■ Problem to work on ■
Render the listing lines from the one containing "This screenshot has height=562, width=867." through the one containing "Action: tap(227, 53)", inclusive, as a Markdown table. Use columns headed No. and Line, and skip any blank lines.

■ Exercise input ■
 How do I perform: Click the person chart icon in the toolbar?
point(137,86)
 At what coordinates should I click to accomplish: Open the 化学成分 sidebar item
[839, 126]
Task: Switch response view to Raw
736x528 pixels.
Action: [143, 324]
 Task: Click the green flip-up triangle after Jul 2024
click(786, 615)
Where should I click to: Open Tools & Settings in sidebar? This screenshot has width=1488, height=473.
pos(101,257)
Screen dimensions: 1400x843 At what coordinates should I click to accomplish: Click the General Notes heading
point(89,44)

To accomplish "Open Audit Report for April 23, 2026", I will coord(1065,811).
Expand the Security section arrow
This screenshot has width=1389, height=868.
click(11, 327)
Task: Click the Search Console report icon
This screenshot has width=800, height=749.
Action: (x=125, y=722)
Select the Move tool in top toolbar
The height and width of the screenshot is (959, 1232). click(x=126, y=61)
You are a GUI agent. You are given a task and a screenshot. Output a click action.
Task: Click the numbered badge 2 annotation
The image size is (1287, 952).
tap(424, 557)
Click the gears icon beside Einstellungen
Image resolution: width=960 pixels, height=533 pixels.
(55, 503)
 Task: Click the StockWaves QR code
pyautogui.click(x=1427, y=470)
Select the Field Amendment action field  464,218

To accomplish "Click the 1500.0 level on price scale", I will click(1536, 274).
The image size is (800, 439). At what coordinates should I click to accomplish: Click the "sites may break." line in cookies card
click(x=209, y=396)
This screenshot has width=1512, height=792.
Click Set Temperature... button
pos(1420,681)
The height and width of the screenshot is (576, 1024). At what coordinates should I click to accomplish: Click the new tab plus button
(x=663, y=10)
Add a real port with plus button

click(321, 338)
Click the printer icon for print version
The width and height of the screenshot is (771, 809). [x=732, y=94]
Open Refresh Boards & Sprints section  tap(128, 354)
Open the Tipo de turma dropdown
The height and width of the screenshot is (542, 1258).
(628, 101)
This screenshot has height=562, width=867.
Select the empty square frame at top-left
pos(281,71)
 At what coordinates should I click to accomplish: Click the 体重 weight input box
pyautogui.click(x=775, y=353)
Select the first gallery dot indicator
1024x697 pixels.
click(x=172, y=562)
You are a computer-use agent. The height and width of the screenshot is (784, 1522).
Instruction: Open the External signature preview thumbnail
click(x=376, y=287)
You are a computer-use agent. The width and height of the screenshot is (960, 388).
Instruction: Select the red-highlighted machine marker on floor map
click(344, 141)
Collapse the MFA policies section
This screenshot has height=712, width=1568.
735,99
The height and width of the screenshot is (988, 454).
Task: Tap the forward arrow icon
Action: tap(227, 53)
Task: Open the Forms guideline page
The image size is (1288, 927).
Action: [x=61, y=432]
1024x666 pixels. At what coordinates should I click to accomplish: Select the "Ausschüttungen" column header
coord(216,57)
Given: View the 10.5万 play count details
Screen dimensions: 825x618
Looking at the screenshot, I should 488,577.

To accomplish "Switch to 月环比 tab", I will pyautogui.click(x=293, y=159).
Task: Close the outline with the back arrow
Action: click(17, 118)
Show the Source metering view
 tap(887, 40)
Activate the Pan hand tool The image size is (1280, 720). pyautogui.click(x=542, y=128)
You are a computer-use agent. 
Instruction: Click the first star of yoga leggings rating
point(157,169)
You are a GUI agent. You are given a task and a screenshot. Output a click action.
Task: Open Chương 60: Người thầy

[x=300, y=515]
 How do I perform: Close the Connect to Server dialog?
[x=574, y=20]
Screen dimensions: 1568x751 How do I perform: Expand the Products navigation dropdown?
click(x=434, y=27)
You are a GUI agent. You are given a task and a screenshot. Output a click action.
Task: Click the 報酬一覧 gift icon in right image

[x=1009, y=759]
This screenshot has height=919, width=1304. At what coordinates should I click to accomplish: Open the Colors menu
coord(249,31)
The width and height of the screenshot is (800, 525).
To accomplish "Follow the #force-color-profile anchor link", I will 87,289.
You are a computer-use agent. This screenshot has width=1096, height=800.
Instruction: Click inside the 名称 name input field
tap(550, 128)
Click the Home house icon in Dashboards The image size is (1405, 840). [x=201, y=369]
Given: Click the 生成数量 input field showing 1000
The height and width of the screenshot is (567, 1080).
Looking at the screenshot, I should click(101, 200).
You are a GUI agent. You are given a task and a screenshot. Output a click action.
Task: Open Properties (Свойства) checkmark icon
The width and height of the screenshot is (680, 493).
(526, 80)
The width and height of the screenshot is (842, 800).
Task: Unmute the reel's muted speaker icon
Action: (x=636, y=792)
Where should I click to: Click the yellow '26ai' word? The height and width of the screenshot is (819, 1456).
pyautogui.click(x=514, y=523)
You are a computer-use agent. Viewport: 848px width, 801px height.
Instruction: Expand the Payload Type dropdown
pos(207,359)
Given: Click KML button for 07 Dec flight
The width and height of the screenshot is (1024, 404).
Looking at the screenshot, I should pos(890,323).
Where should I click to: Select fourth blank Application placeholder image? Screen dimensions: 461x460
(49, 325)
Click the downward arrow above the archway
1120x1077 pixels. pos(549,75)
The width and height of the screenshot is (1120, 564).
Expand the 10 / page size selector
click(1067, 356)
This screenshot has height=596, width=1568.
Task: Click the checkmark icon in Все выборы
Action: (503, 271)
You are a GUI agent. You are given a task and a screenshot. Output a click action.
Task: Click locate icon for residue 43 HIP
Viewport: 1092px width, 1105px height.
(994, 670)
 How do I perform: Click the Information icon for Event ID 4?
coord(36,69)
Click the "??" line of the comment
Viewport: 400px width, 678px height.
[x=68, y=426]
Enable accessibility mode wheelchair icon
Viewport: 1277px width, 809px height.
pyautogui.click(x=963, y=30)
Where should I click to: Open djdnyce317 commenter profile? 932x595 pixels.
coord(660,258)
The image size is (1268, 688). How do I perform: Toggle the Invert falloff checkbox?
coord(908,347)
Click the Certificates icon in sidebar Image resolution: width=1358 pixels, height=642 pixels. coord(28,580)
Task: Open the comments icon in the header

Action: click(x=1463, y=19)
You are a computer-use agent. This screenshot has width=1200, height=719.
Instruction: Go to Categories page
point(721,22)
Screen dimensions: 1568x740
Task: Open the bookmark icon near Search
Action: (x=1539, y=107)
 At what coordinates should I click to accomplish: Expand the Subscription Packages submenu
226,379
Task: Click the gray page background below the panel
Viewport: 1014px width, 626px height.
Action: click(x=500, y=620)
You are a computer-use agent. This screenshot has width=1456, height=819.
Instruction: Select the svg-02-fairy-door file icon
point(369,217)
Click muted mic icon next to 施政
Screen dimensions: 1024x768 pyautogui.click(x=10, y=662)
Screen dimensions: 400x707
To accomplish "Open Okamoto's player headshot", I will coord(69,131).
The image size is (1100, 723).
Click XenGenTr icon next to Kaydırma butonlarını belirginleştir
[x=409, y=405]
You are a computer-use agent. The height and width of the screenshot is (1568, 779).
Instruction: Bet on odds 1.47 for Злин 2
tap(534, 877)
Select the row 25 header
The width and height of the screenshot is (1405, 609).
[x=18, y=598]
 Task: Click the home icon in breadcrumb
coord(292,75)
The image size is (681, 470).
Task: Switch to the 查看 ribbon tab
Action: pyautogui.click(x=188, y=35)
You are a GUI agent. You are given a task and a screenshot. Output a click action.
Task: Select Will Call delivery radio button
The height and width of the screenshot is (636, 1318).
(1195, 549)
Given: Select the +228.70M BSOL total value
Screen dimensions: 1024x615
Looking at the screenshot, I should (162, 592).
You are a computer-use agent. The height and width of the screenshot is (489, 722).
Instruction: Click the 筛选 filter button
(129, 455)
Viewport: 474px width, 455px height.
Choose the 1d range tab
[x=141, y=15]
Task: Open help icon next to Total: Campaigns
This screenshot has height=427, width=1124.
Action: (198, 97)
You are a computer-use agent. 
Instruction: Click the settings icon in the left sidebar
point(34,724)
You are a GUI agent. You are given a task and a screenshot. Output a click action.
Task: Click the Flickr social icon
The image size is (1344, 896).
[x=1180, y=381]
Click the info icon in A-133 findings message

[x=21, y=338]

■ Solution to the problem ■
| No. | Line |
|---|---|
| 1 | This screenshot has height=562, width=867. |
| 2 | Select the empty square frame at top-left |
| 3 | pos(281,71) |
| 4 |  At what coordinates should I click to accomplish: Click the 体重 weight input box |
| 5 | pyautogui.click(x=775, y=353) |
| 6 | Select the first gallery dot indicator |
| 7 | 1024x697 pixels. |
| 8 | click(x=172, y=562) |
| 9 | You are a computer-use agent. The height and width of the screenshot is (784, 1522). |
| 10 | Instruction: Open the External signature preview thumbnail |
| 11 | click(x=376, y=287) |
| 12 | You are a computer-use agent. The width and height of the screenshot is (960, 388). |
| 13 | Instruction: Select the red-highlighted machine marker on floor map |
| 14 | click(344, 141) |
| 15 | Collapse the MFA policies section |
| 16 | This screenshot has height=712, width=1568. |
| 17 | 735,99 |
| 18 | The height and width of the screenshot is (988, 454). |
| 19 | Task: Tap the forward arrow icon |
| 20 | Action: tap(227, 53) |